July 19, 2011 1:32 PM

MotoGP » Depressing race for Ducati


Much as posters like to slag off Ducati. Please consider that this small firm is the only one to beat the Japanese giants in the premiere class since 1974. Honda have a market cap of about 70 billion USD and Ducati about 200 million USD. They are truly the David against the Goliaths. Rossi faces a daunting task and I hope he has a measure of success as the little Italian factory adds to the grid in many ways. Most of the vitriol directed at Rossi is just payback for the childish insults that have been directed at Stoner in the past. It is not really worth responding to such comments as anybody who rides or has ridden motorcycles (not scooters) could see what Stoner was doing. Reminds me of Read and Agostini battles, and a fantastic shot of Read on the evil handling MV, all out of shape with Ago on the Yamaha taking evasive action behind. Arguing that Stoner could have just ridden around like Hayden and played it safe is naive. No Australian or 'minor country' rider will keep his seat

Painless

July 16, 2011 10:51 AM
Last Edited 1109 days ago

MotoGP » Lorenzo leads final practice, Simoncelli crashes


Hayden is not on the same bike. Hayden is riding the GP11 and Rossi is riding his new improved version. The fastest Ducatis are the ones without the Rossi improvements. Also Hayden has been riding the Ducati, at speed, for years. Rossi has never ridden it at speed, nor any of the previous Ducati GP bikes. Despite this, he sees himself as the head of development. Perhaps a bit of time spent, like 50 laps, aboard every GP bike that Ducati has built might be a good place to start the process of making an informed decision. As opposed to 7 years of riding an inline 4 with a twin spar aluminum frame.

Painless

July 16, 2011 2:16 AM

MotoGP » German MotoGP, Sachsenring - Friday practice (2)

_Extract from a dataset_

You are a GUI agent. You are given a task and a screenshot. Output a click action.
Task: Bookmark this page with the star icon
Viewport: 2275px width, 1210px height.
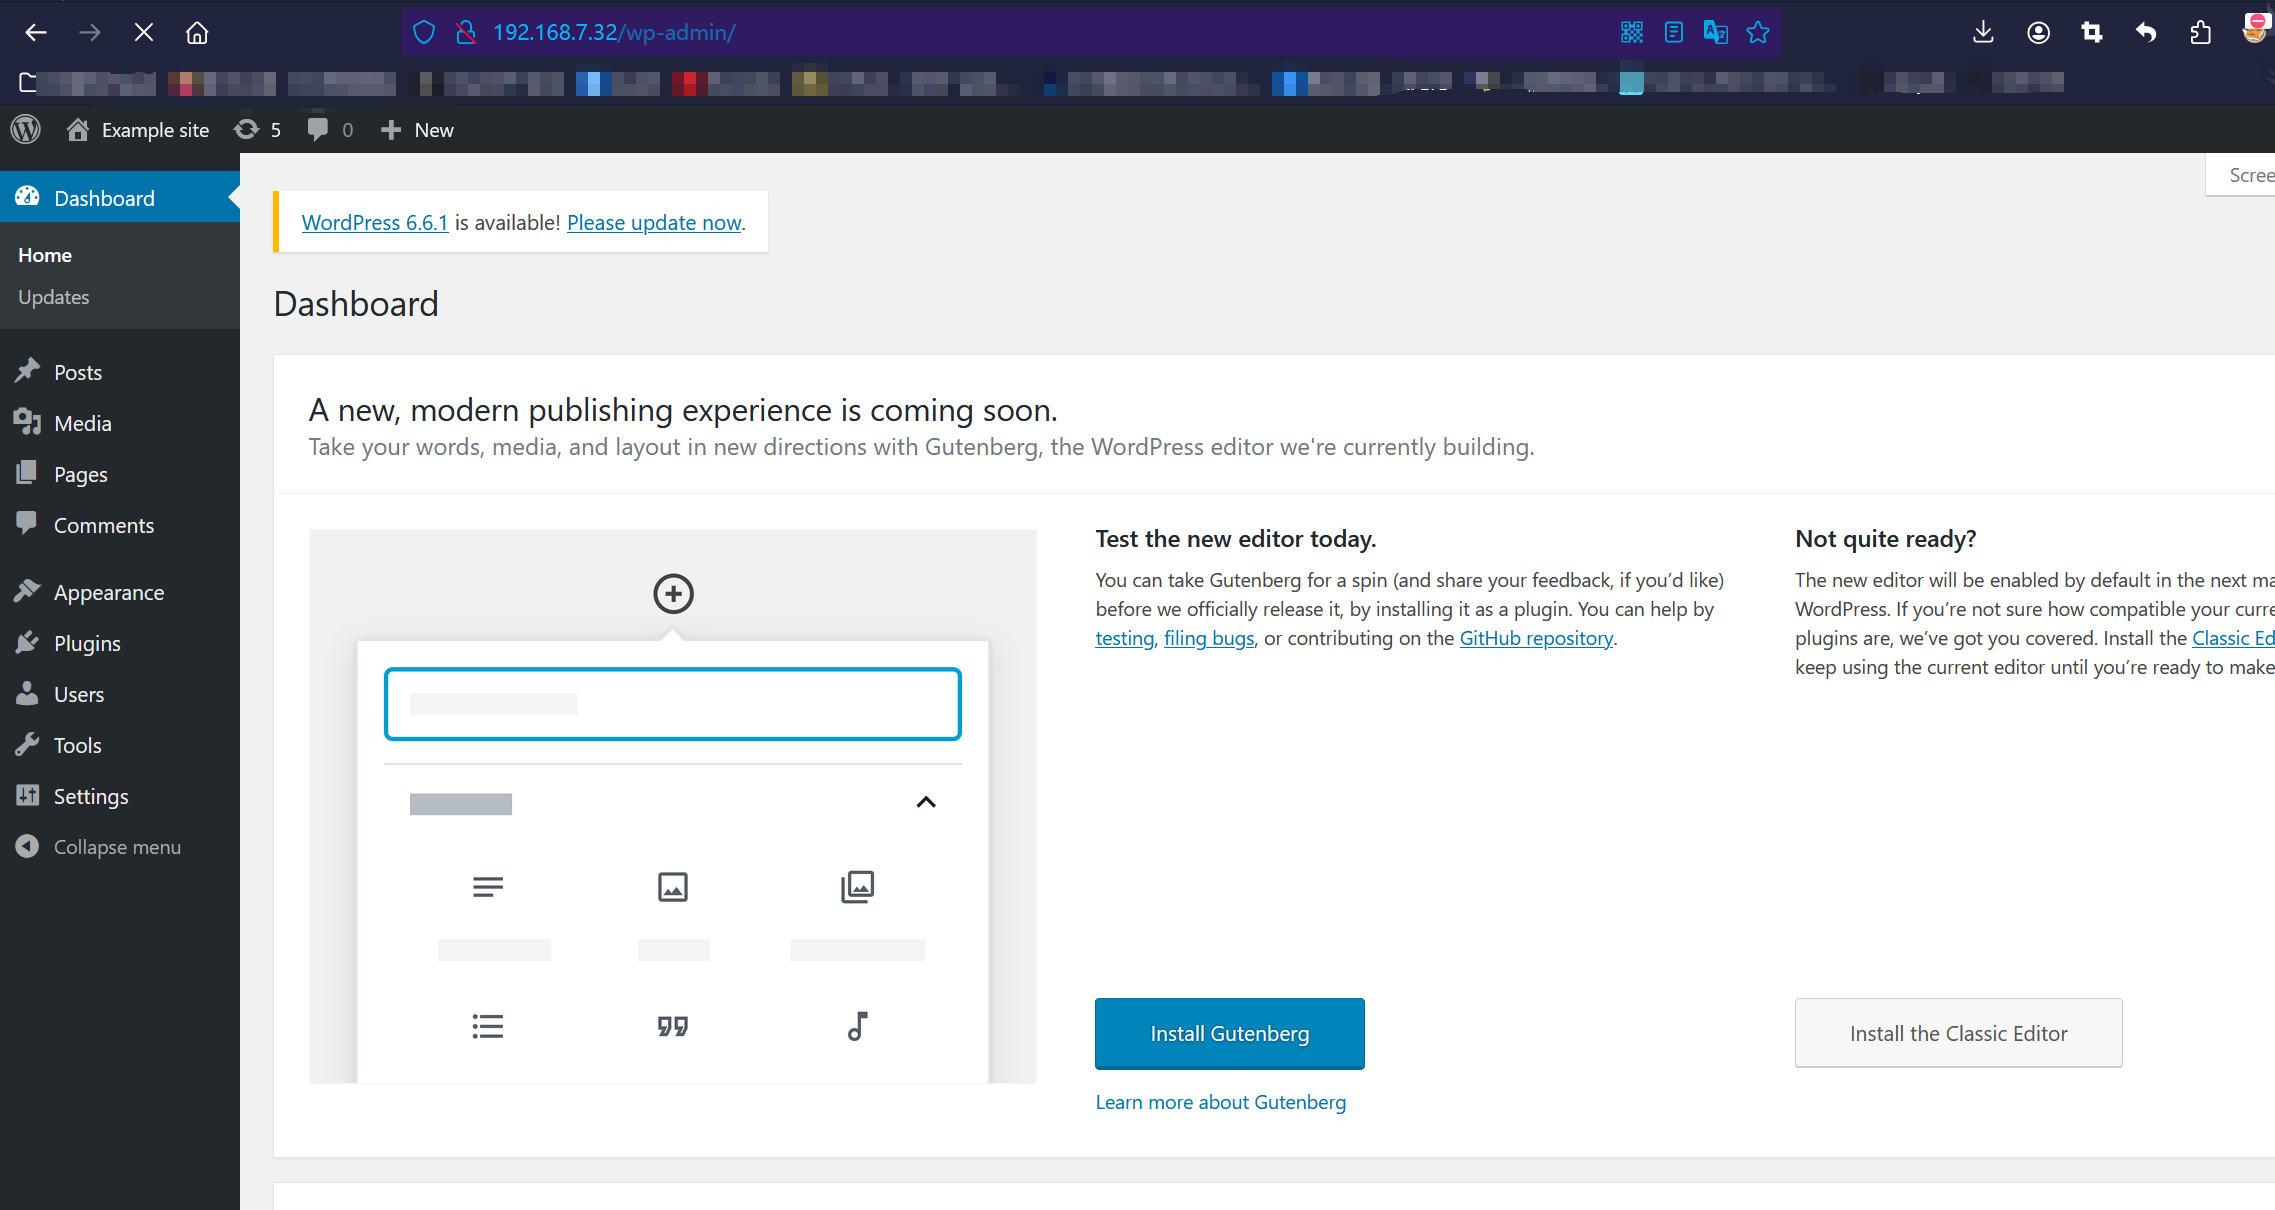1757,32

A repeat of one of my old posts but at least there seems to be some discussion here. Rossi had no experience of any of the Ducati race machines. 50 to 100 laps on everything from the GP7 forward would give him valuable insight into the development history, engine/chassis characteristics, the effect of the change to the carbon chassis and particularly the big bang, which I think is one of the biggest backward steps. He disregarded the screamer engine when he was not even physically capable of riding the bike at speed. In contrast to Hayden who was quite positive about it. I cannot see any improvement in the performance of the Ducati as a result of Rossi's input. In fact all I can see is the opposite. Coming from all those years of riding what is arguably the smoothest machine on the track does Rossi's approach appear to be an analytical process or one that is emotionally compromised by a successful history on a completely different machine? My opinion is the latter. cheers

Painless

July 09, 2011 4:33 AM
Last Edited 1116 days ago

WSBK » Checa leaves rivals trailing at Brno


Power, or horsepower as is often quoted, is not a product of displacement. It is a measure of work (torque) over time (in this case rpm). In order for a twin to compete with a four of similar displacement, it has to be able to rev to similar numbers. (Approx. rpm BMW-14,000, Duc 10,000) To achieve this the valves have to be huge, so that they can allow the engine to pump that much air, (commonly measured in cubic feet per minute, cfm) at that rpm. In order to have such huge valves the bore must be increased and the stroke reduced. The problem for conventional valve train designs is that valve springs cannot cope with such heavy valves at such high rpm. Ducati use a mechanical system to open and close their valves, so no valve springs, and also no loss of power from having to depress those springs. Checa is not riding the most powerful bike. He is riding the easiest bike to go fast on. If Rossi was riding the Aprillia who would be leading the championship?